--- Start of Entries shown ---

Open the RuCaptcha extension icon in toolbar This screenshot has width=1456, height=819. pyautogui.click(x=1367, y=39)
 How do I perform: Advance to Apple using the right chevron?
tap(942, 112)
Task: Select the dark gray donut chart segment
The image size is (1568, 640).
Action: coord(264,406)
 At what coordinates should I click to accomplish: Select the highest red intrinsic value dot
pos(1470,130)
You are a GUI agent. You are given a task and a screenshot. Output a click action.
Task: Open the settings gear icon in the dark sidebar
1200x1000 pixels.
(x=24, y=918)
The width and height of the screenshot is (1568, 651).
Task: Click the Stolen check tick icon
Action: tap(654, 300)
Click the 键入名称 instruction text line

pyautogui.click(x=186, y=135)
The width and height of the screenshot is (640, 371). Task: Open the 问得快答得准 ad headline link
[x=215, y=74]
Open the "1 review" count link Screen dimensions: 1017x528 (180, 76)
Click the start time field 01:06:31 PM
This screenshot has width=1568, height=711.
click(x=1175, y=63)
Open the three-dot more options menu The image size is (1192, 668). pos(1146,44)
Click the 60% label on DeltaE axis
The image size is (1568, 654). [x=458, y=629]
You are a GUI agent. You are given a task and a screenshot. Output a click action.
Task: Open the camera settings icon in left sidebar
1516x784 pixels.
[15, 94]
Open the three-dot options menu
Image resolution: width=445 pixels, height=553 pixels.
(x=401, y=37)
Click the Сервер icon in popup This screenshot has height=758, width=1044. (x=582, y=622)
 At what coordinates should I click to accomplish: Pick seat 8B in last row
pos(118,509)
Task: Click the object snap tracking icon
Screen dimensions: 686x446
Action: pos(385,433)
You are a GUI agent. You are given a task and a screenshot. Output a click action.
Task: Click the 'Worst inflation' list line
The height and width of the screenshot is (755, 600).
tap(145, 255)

--- End of Entries shown ---

Reproduce word for word the stretch from the line containing "Click the 60% label on DeltaE axis" through the end of the records.

Click the 60% label on DeltaE axis
The image size is (1568, 654). [x=458, y=629]
You are a GUI agent. You are given a task and a screenshot. Output a click action.
Task: Open the camera settings icon in left sidebar
1516x784 pixels.
[15, 94]
Open the three-dot options menu
Image resolution: width=445 pixels, height=553 pixels.
(x=401, y=37)
Click the Сервер icon in popup This screenshot has height=758, width=1044. (x=582, y=622)
 At what coordinates should I click to accomplish: Pick seat 8B in last row
pos(118,509)
Task: Click the object snap tracking icon
Screen dimensions: 686x446
Action: pos(385,433)
You are a GUI agent. You are given a task and a screenshot. Output a click action.
Task: Click the 'Worst inflation' list line
The height and width of the screenshot is (755, 600).
tap(145, 255)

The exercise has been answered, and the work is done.